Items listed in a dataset
=== Begin Enclosure ===
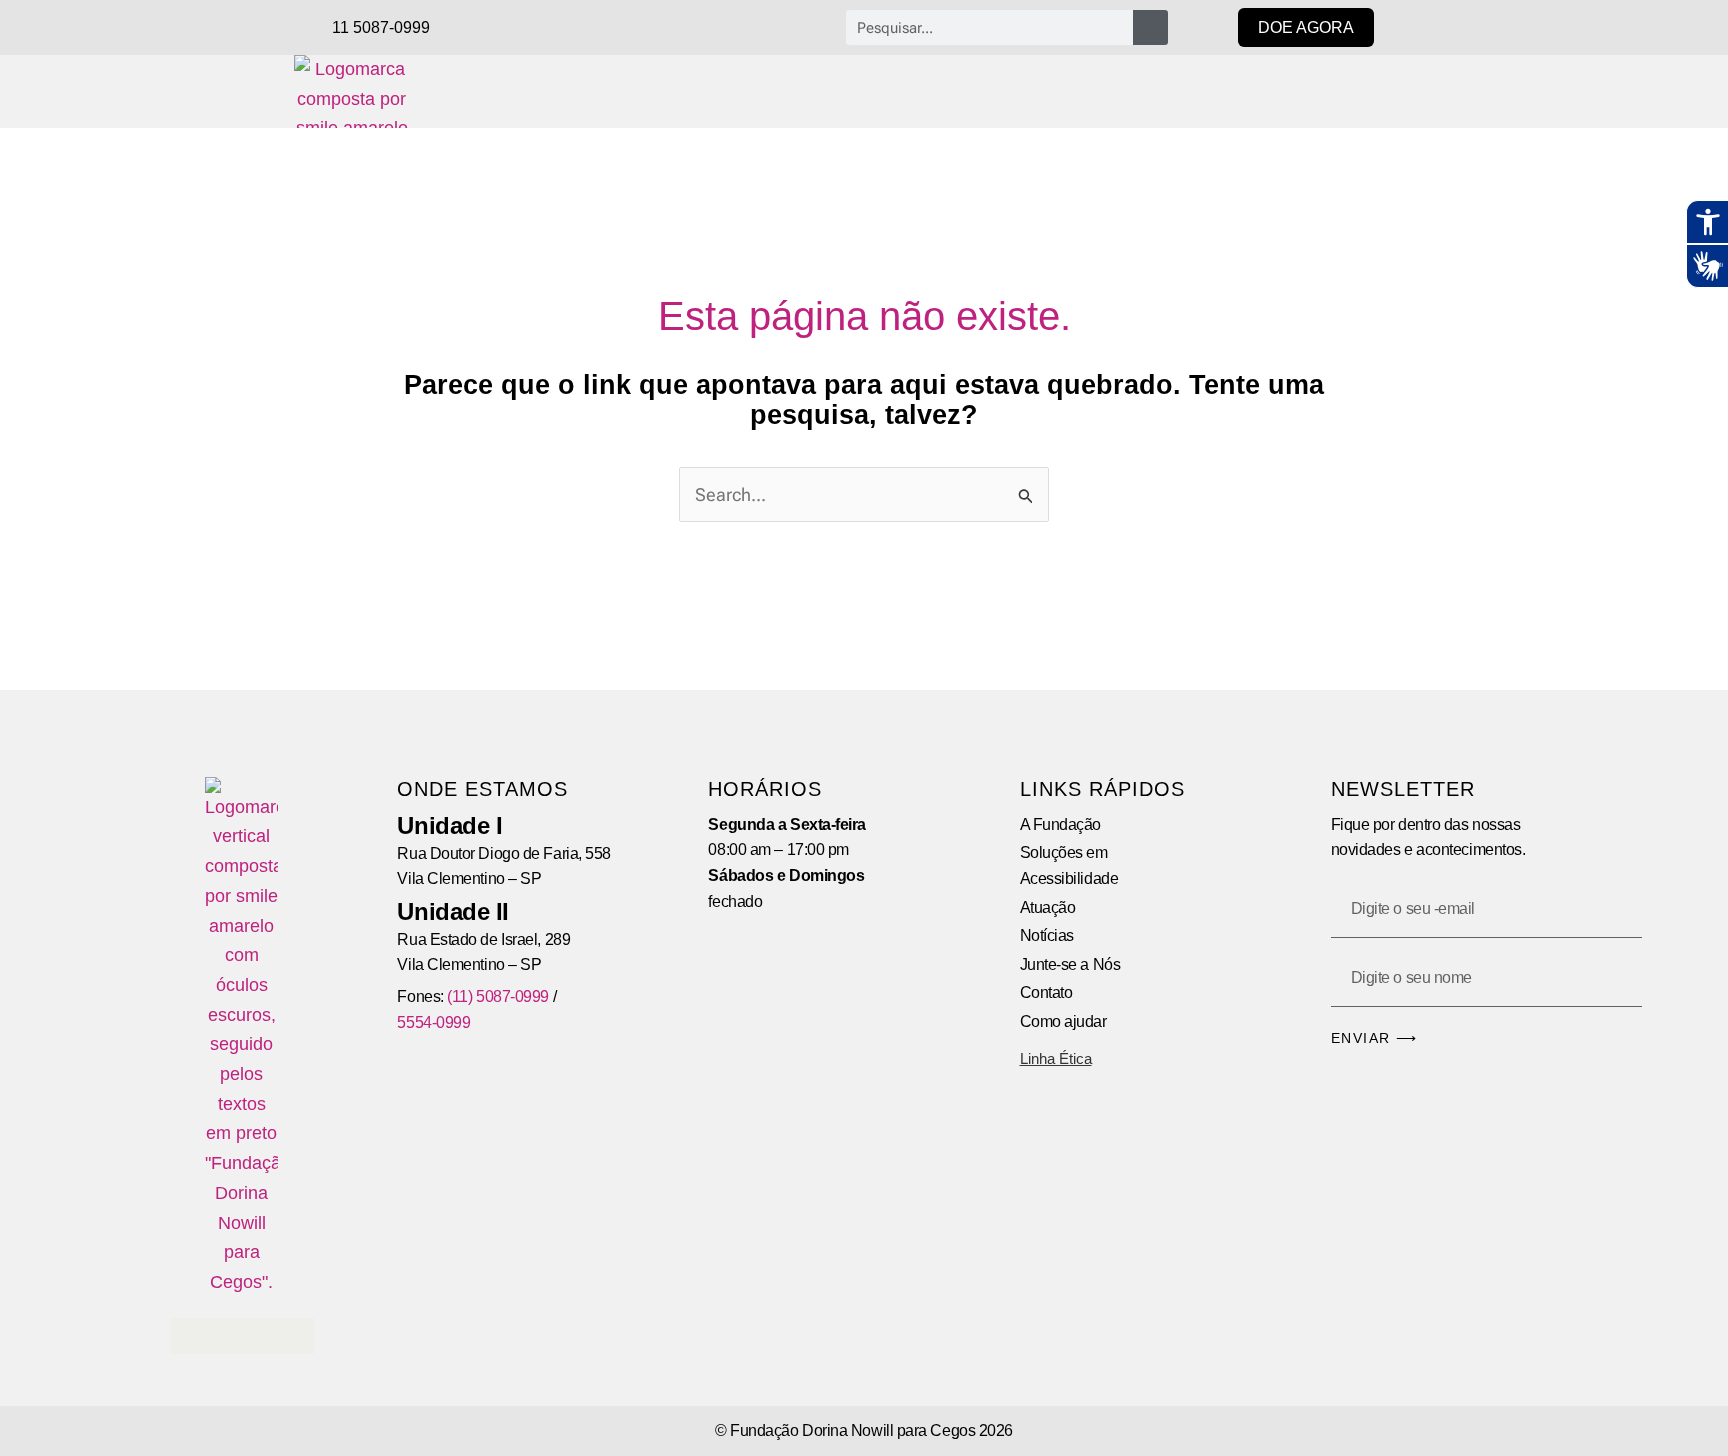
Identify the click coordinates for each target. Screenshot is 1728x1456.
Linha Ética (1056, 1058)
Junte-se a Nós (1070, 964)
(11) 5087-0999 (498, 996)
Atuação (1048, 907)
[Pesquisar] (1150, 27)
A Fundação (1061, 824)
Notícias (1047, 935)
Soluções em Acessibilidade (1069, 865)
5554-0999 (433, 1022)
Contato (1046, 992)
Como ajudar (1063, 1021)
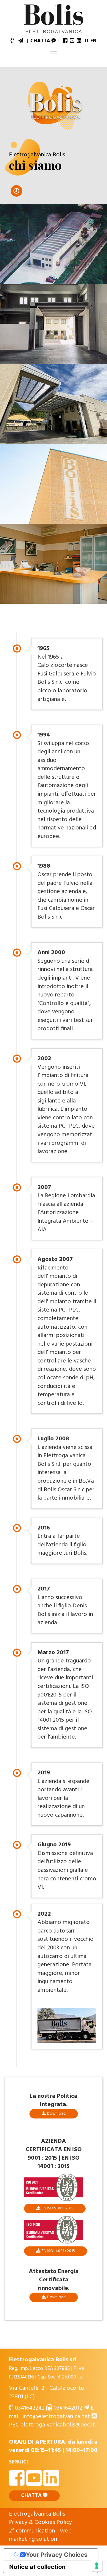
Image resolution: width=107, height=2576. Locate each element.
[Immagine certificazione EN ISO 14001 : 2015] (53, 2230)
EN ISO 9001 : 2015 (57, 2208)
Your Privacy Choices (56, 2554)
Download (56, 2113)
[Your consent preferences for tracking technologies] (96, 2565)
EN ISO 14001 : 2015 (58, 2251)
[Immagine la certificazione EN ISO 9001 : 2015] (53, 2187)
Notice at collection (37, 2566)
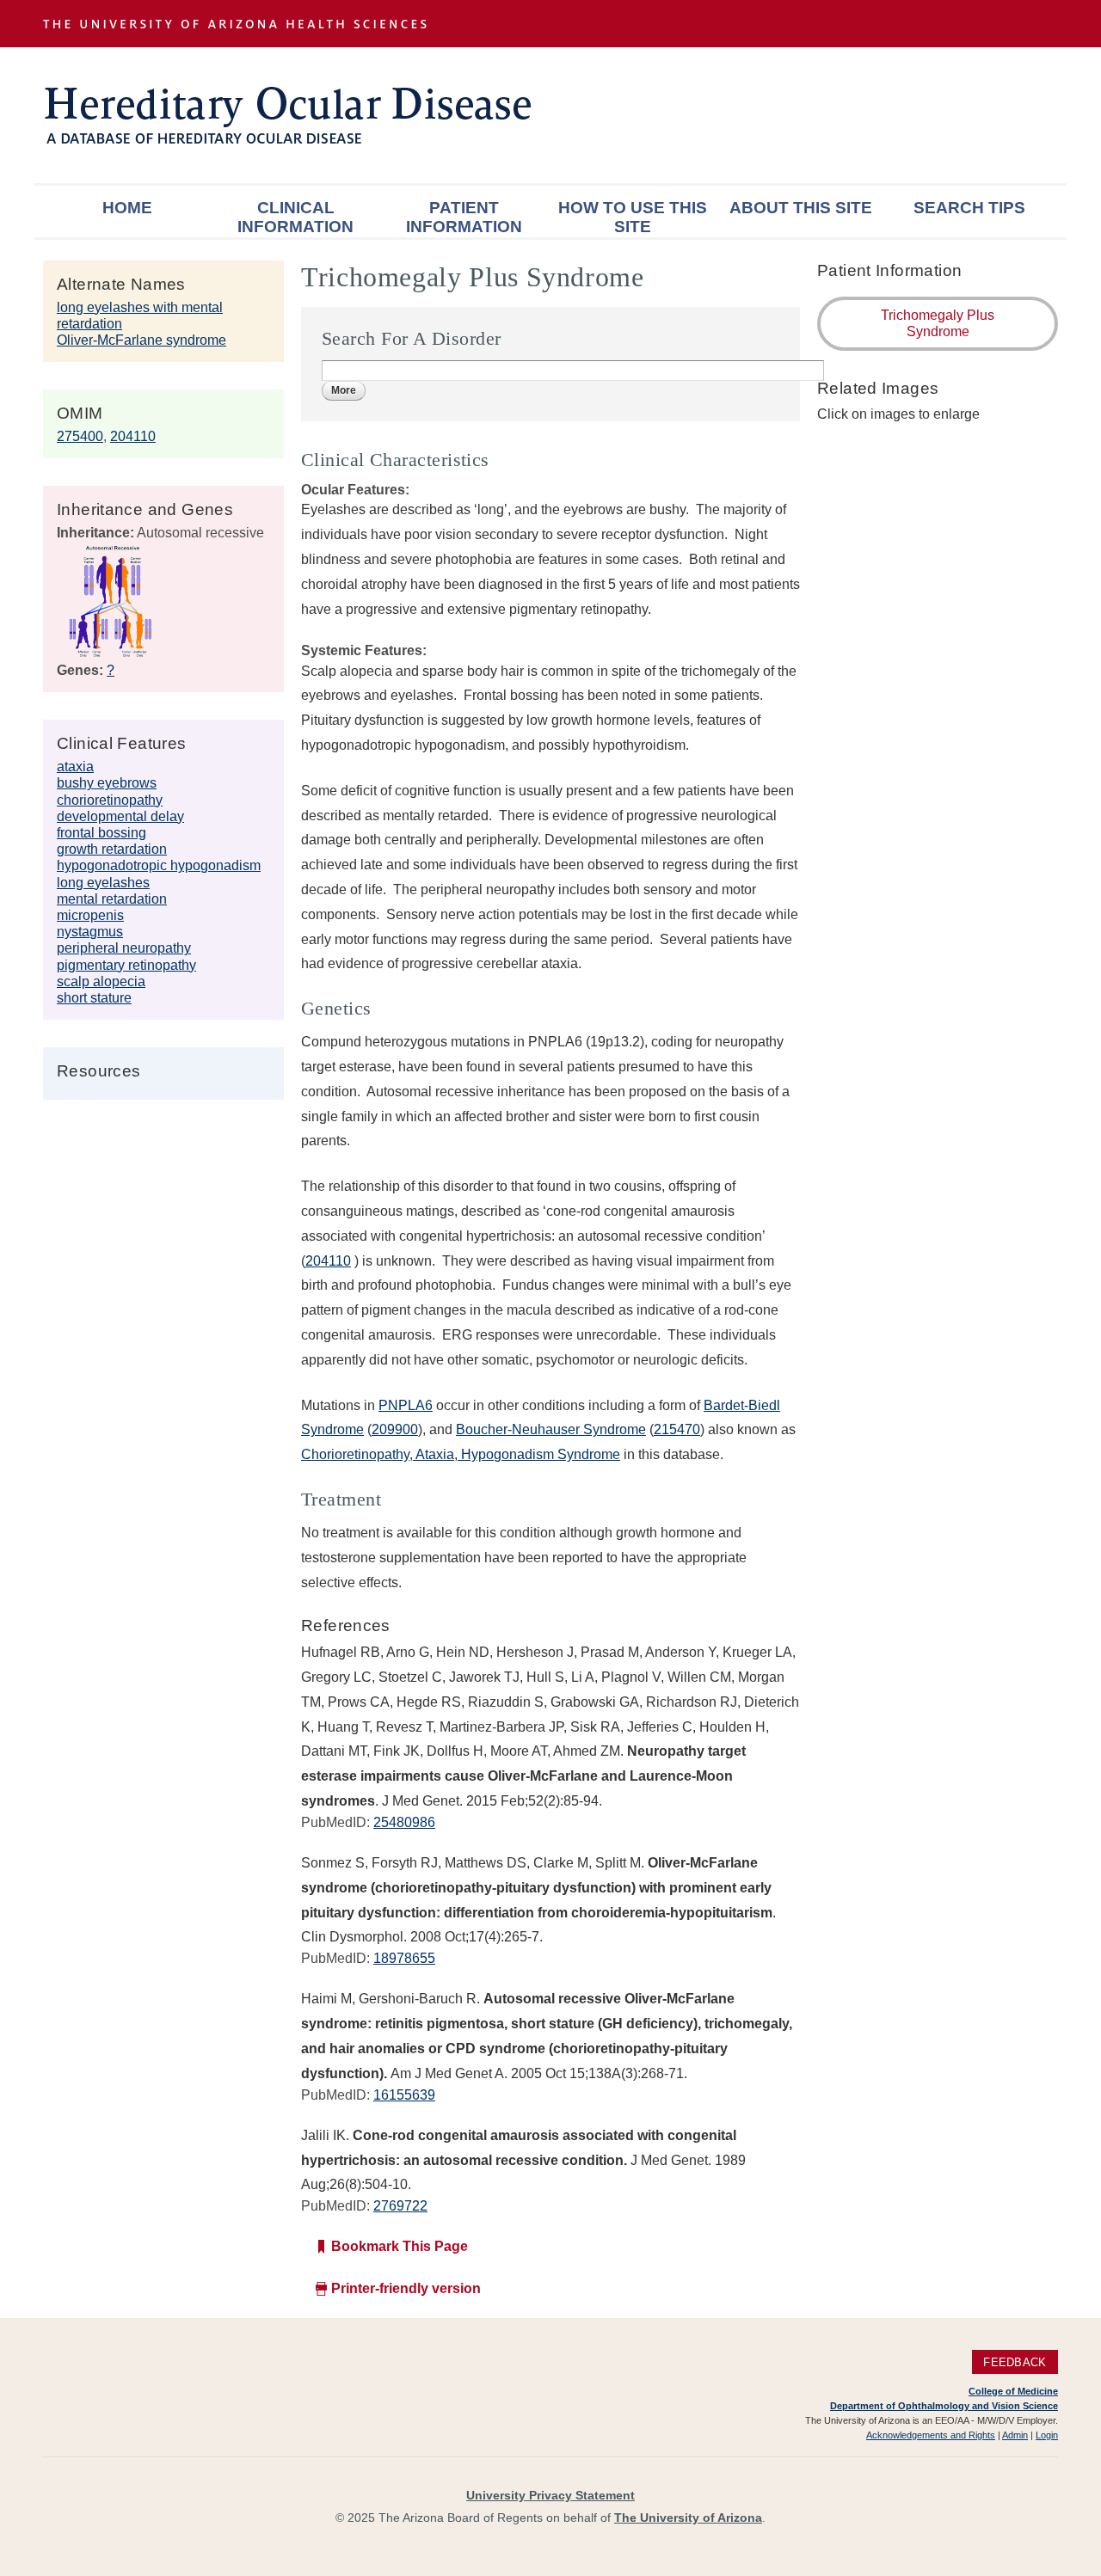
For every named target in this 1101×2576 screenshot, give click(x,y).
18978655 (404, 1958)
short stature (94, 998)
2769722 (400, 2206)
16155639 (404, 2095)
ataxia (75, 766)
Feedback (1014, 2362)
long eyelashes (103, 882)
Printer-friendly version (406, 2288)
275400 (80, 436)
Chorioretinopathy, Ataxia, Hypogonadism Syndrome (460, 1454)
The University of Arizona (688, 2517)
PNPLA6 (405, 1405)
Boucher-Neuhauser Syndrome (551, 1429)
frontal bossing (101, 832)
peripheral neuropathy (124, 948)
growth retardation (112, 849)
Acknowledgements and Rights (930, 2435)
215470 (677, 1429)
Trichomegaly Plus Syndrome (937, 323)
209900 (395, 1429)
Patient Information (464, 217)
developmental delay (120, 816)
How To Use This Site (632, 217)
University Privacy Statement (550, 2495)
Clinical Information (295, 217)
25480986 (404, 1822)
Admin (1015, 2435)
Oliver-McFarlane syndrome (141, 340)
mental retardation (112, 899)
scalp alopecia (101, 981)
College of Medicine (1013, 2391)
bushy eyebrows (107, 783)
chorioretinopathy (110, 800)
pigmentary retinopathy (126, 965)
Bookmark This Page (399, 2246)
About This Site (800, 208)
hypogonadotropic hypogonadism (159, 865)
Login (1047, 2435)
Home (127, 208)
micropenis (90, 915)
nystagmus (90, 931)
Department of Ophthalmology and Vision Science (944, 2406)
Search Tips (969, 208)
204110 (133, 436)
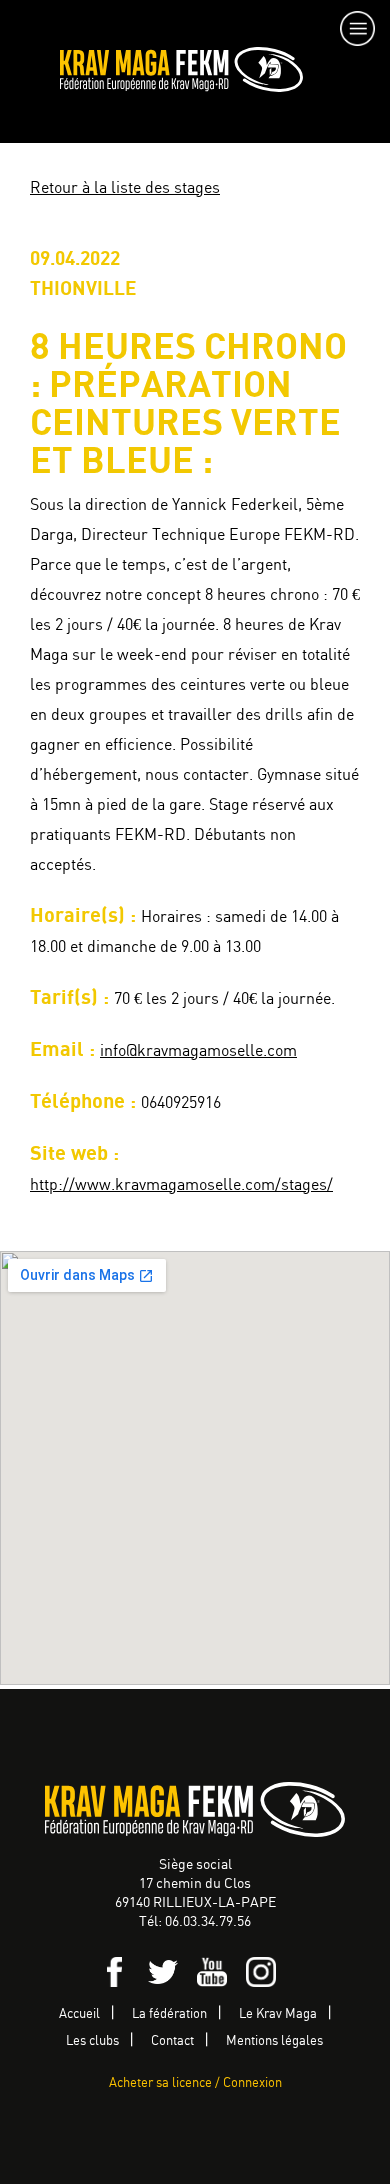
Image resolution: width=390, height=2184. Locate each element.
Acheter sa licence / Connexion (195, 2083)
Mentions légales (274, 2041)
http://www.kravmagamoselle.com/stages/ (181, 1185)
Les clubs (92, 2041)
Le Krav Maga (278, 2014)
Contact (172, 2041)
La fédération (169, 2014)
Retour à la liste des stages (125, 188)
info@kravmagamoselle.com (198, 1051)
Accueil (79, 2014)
=== End Enclosure ===
What the task asks: Please make an exact copy of the lines above from the line with "peripheral neuropathy (124, 948)" through the line with "About This Site (800, 208)", both ends included.

Worked solution:
peripheral neuropathy (124, 948)
growth retardation (112, 849)
Acknowledgements and Rights (930, 2435)
215470 (677, 1429)
Trichomegaly Plus Syndrome (937, 323)
209900 (395, 1429)
Patient Information (464, 217)
developmental delay (120, 816)
How To Use This Site (632, 217)
University Privacy Statement (550, 2495)
Clinical Information (295, 217)
25480986 (404, 1822)
Admin (1015, 2435)
Oliver-McFarlane syndrome (141, 340)
mental retardation (112, 899)
scalp alopecia (101, 981)
College of Medicine (1013, 2391)
bushy eyebrows (107, 783)
chorioretinopathy (110, 800)
pigmentary retinopathy (126, 965)
Bookmark This Page (399, 2246)
About This Site (800, 208)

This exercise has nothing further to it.